◆ Recorded data:

=== Section Start ===

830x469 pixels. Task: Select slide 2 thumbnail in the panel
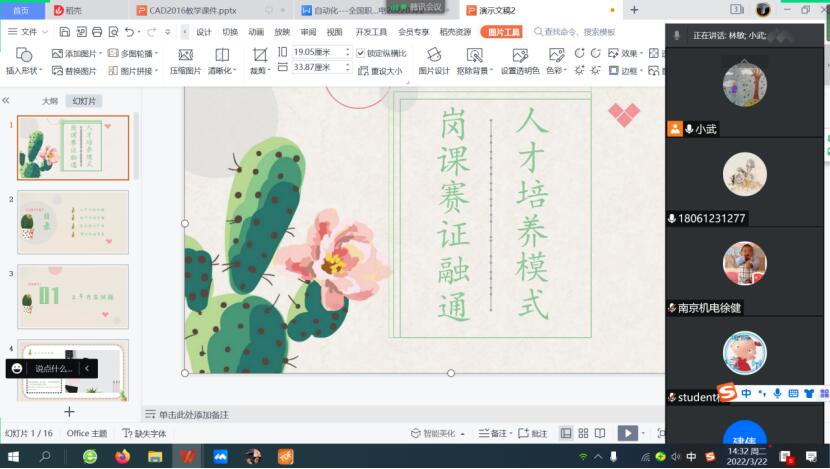(73, 222)
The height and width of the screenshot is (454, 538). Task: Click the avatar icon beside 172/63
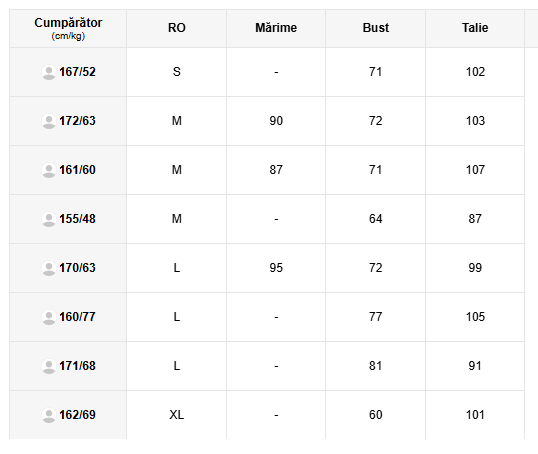(x=49, y=121)
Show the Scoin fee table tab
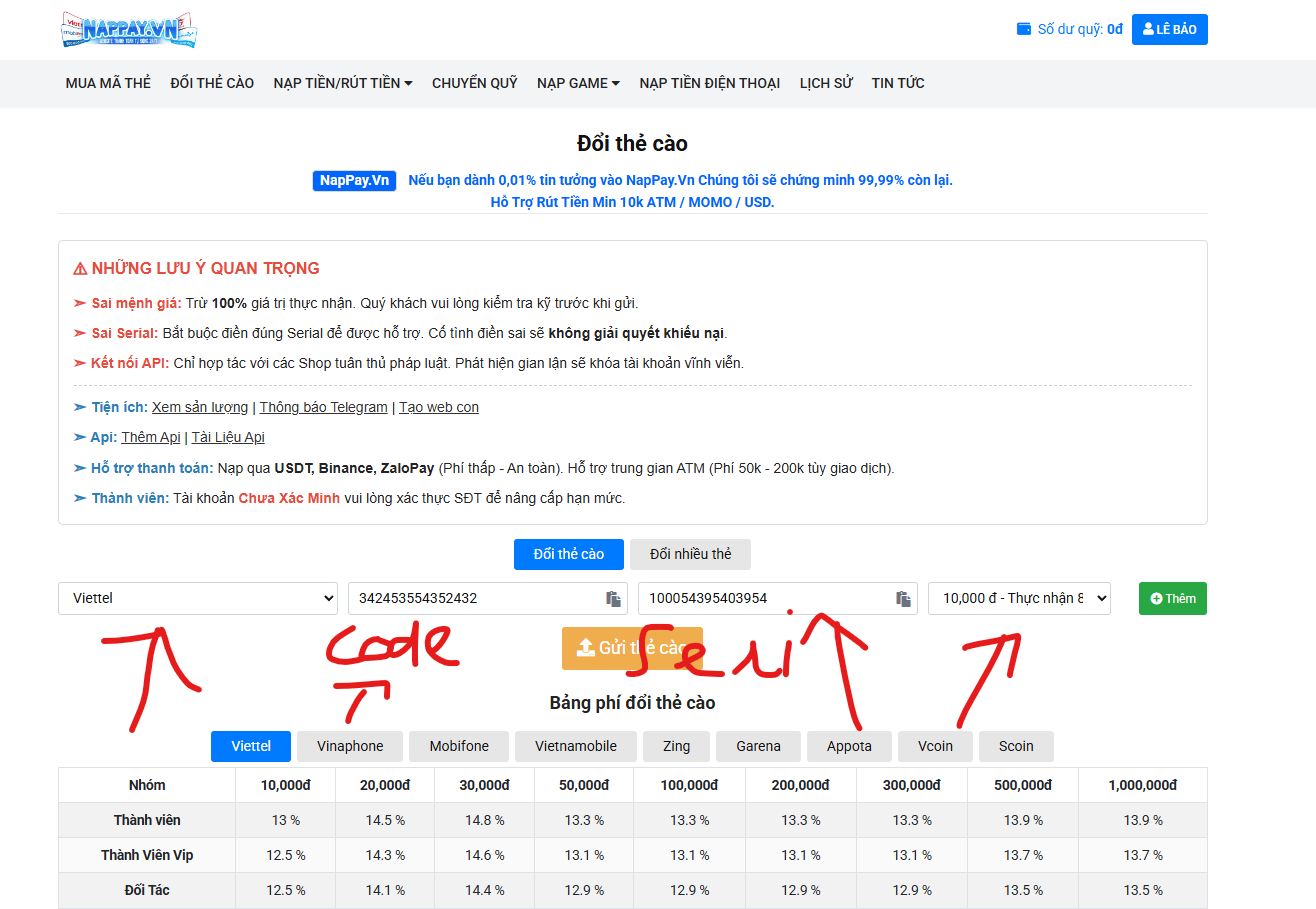This screenshot has width=1316, height=909. click(1015, 746)
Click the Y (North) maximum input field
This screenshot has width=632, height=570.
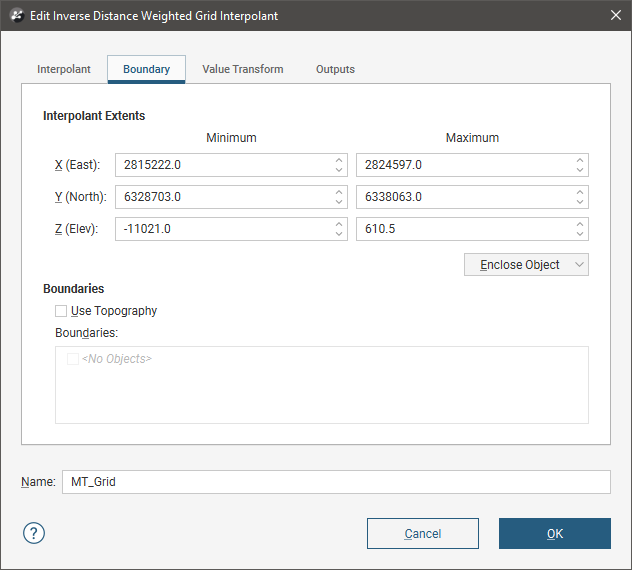click(x=462, y=197)
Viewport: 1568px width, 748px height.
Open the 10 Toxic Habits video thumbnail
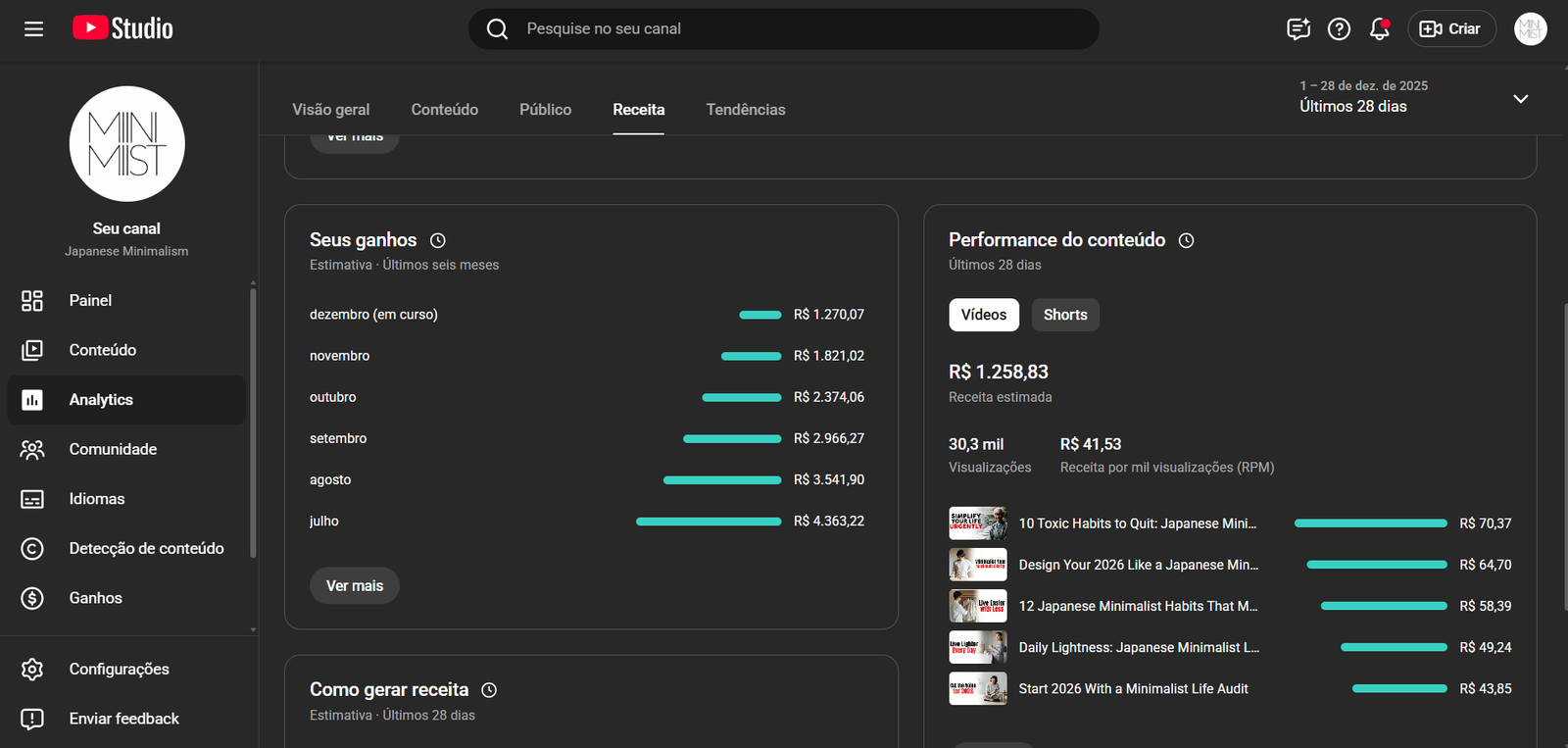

=== Section End ===

Take the line with "Viewport: 1568px width, 748px height." and each line after it through the end of the material above, and reproduce them exactly, without the pictures.

Viewport: 1568px width, 748px height.
Open the 10 Toxic Habits video thumbnail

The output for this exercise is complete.